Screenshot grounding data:
-------
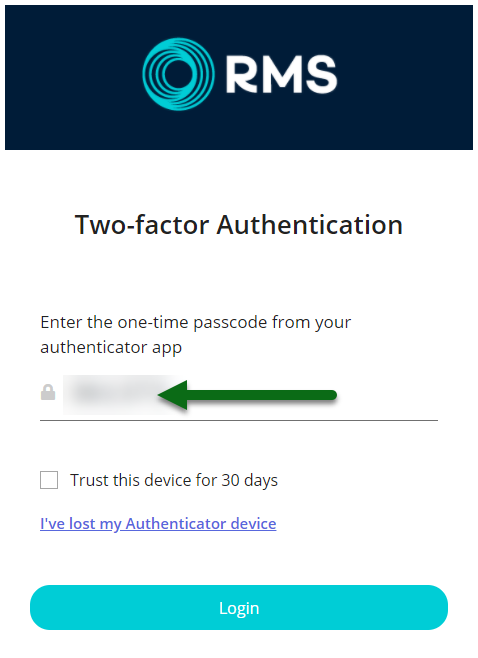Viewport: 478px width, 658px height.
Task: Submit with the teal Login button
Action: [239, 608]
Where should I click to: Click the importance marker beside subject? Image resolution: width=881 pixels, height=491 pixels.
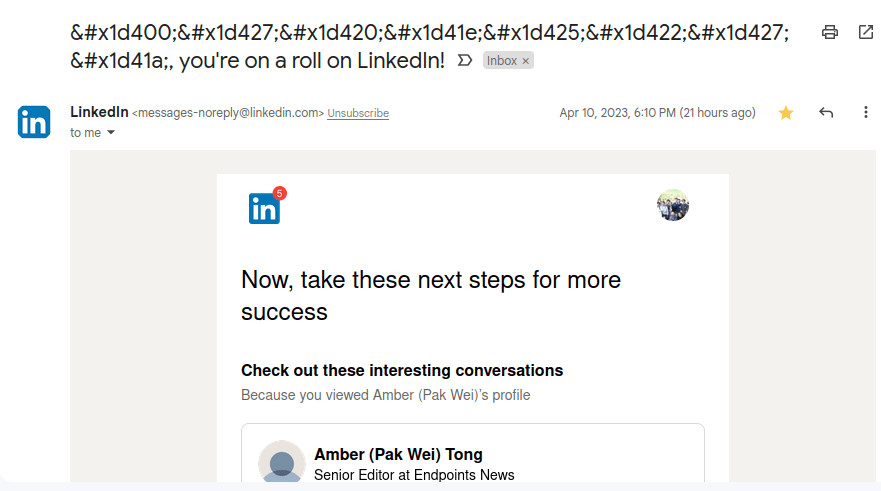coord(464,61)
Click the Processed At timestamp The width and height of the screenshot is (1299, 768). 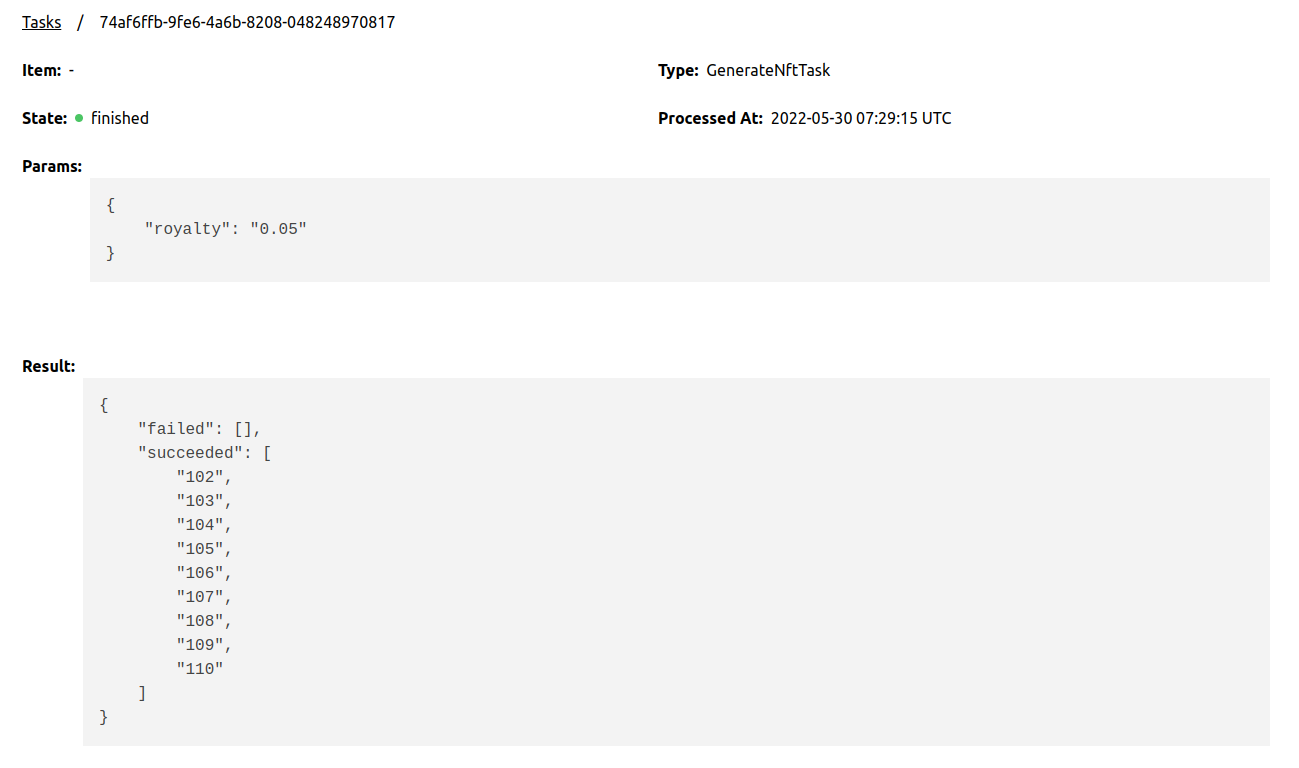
-------
* **What is being asked**: With the pictures left out, output the lines from the one containing "Where should I" through the last line of the records above, exactly as they are.

* **Solution**:
Where should I click to: Click the importance marker beside subject? Image resolution: width=881 pixels, height=491 pixels.
coord(464,61)
Click the Processed At timestamp The width and height of the screenshot is (1299, 768). 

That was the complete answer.